EXTRACTED MATERIAL section start
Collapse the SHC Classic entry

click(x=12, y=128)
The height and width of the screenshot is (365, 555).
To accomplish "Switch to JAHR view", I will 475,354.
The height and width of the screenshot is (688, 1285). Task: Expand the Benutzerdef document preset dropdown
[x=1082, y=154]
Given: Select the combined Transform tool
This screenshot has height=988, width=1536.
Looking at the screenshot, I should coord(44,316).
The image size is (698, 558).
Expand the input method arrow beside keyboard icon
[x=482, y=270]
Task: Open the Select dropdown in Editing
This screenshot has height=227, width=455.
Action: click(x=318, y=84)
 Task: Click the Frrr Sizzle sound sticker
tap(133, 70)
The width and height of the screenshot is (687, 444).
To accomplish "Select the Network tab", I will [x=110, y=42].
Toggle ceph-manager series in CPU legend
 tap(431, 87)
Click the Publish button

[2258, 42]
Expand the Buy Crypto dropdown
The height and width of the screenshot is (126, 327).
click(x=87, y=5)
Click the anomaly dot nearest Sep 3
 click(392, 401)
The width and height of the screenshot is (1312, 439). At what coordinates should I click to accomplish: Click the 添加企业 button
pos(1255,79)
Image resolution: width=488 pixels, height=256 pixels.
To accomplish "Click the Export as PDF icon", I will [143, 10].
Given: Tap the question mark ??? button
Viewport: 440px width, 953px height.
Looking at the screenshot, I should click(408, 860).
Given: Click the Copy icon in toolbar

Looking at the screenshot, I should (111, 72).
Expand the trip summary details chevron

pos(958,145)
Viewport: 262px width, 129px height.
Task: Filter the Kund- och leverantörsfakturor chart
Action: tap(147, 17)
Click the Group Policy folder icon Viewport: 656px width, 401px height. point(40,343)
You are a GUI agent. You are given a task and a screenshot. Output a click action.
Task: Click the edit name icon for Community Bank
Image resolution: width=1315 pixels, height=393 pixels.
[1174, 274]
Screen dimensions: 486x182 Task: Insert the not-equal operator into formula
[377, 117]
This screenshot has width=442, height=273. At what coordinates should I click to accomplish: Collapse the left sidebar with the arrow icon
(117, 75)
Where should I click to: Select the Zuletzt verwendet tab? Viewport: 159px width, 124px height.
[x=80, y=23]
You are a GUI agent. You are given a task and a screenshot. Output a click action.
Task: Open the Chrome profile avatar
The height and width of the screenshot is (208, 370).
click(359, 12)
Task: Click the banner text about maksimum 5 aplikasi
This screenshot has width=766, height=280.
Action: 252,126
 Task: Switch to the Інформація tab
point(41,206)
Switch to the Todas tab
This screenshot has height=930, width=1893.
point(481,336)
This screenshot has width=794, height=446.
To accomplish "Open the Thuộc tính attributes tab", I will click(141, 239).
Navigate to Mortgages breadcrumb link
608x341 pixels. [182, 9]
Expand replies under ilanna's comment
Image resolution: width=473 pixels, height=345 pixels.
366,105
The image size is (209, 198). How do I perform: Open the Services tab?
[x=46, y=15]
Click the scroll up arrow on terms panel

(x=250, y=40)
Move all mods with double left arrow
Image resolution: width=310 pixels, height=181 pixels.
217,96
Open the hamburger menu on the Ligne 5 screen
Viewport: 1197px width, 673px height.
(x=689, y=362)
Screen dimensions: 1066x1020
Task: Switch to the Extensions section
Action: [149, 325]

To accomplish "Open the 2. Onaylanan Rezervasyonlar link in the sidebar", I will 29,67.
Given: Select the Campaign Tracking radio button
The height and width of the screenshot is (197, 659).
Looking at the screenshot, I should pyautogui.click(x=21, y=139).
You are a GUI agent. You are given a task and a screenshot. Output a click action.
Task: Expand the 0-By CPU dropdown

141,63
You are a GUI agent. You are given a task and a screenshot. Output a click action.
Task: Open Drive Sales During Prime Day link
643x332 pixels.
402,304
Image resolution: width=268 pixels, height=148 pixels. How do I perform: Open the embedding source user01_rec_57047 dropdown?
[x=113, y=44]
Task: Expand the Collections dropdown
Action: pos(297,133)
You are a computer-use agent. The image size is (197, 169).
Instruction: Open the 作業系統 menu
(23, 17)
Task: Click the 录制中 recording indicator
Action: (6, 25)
EXTRACTED MATERIAL section end
WHAT THIS TASK INVOLVES: Each line above needs to be output again, exactly as shown.

SOLVED EXERCISE:
Collapse the SHC Classic entry

click(x=12, y=128)
The height and width of the screenshot is (365, 555).
To accomplish "Switch to JAHR view", I will 475,354.
The height and width of the screenshot is (688, 1285). Task: Expand the Benutzerdef document preset dropdown
[x=1082, y=154]
Given: Select the combined Transform tool
This screenshot has height=988, width=1536.
Looking at the screenshot, I should coord(44,316).
The image size is (698, 558).
Expand the input method arrow beside keyboard icon
[x=482, y=270]
Task: Open the Select dropdown in Editing
This screenshot has height=227, width=455.
Action: click(x=318, y=84)
 Task: Click the Frrr Sizzle sound sticker
tap(133, 70)
The width and height of the screenshot is (687, 444).
To accomplish "Select the Network tab", I will [x=110, y=42].
Toggle ceph-manager series in CPU legend
 tap(431, 87)
Click the Publish button

[2258, 42]
Expand the Buy Crypto dropdown
The height and width of the screenshot is (126, 327).
click(x=87, y=5)
Click the anomaly dot nearest Sep 3
 click(392, 401)
The width and height of the screenshot is (1312, 439). At what coordinates should I click to accomplish: Click the 添加企业 button
pos(1255,79)
Image resolution: width=488 pixels, height=256 pixels.
To accomplish "Click the Export as PDF icon", I will [143, 10].
Given: Tap the question mark ??? button
Viewport: 440px width, 953px height.
Looking at the screenshot, I should click(408, 860).
Given: Click the Copy icon in toolbar

Looking at the screenshot, I should (111, 72).
Expand the trip summary details chevron

pos(958,145)
Viewport: 262px width, 129px height.
Task: Filter the Kund- och leverantörsfakturor chart
Action: tap(147, 17)
Click the Group Policy folder icon Viewport: 656px width, 401px height. point(40,343)
You are a GUI agent. You are given a task and a screenshot. Output a click action.
Task: Click the edit name icon for Community Bank
Image resolution: width=1315 pixels, height=393 pixels.
[1174, 274]
Screen dimensions: 486x182 Task: Insert the not-equal operator into formula
[377, 117]
This screenshot has width=442, height=273. At what coordinates should I click to accomplish: Collapse the left sidebar with the arrow icon
(117, 75)
Where should I click to: Select the Zuletzt verwendet tab? Viewport: 159px width, 124px height.
[x=80, y=23]
You are a GUI agent. You are given a task and a screenshot. Output a click action.
Task: Open the Chrome profile avatar
The height and width of the screenshot is (208, 370).
click(359, 12)
Task: Click the banner text about maksimum 5 aplikasi
This screenshot has width=766, height=280.
Action: 252,126
 Task: Switch to the Інформація tab
point(41,206)
Switch to the Todas tab
This screenshot has height=930, width=1893.
point(481,336)
This screenshot has width=794, height=446.
To accomplish "Open the Thuộc tính attributes tab", I will click(141, 239).
Navigate to Mortgages breadcrumb link
608x341 pixels. [182, 9]
Expand replies under ilanna's comment
Image resolution: width=473 pixels, height=345 pixels.
366,105
The image size is (209, 198). How do I perform: Open the Services tab?
[x=46, y=15]
Click the scroll up arrow on terms panel

(x=250, y=40)
Move all mods with double left arrow
Image resolution: width=310 pixels, height=181 pixels.
217,96
Open the hamburger menu on the Ligne 5 screen
Viewport: 1197px width, 673px height.
(x=689, y=362)
Screen dimensions: 1066x1020
Task: Switch to the Extensions section
Action: [149, 325]

To accomplish "Open the 2. Onaylanan Rezervasyonlar link in the sidebar", I will 29,67.
Given: Select the Campaign Tracking radio button
The height and width of the screenshot is (197, 659).
Looking at the screenshot, I should pyautogui.click(x=21, y=139).
You are a GUI agent. You are given a task and a screenshot. Output a click action.
Task: Expand the 0-By CPU dropdown

141,63
You are a GUI agent. You are given a task and a screenshot. Output a click action.
Task: Open Drive Sales During Prime Day link
643x332 pixels.
402,304
Image resolution: width=268 pixels, height=148 pixels. How do I perform: Open the embedding source user01_rec_57047 dropdown?
[x=113, y=44]
Task: Expand the Collections dropdown
Action: pos(297,133)
You are a computer-use agent. The image size is (197, 169).
Instruction: Open the 作業系統 menu
(23, 17)
Task: Click the 录制中 recording indicator
Action: (6, 25)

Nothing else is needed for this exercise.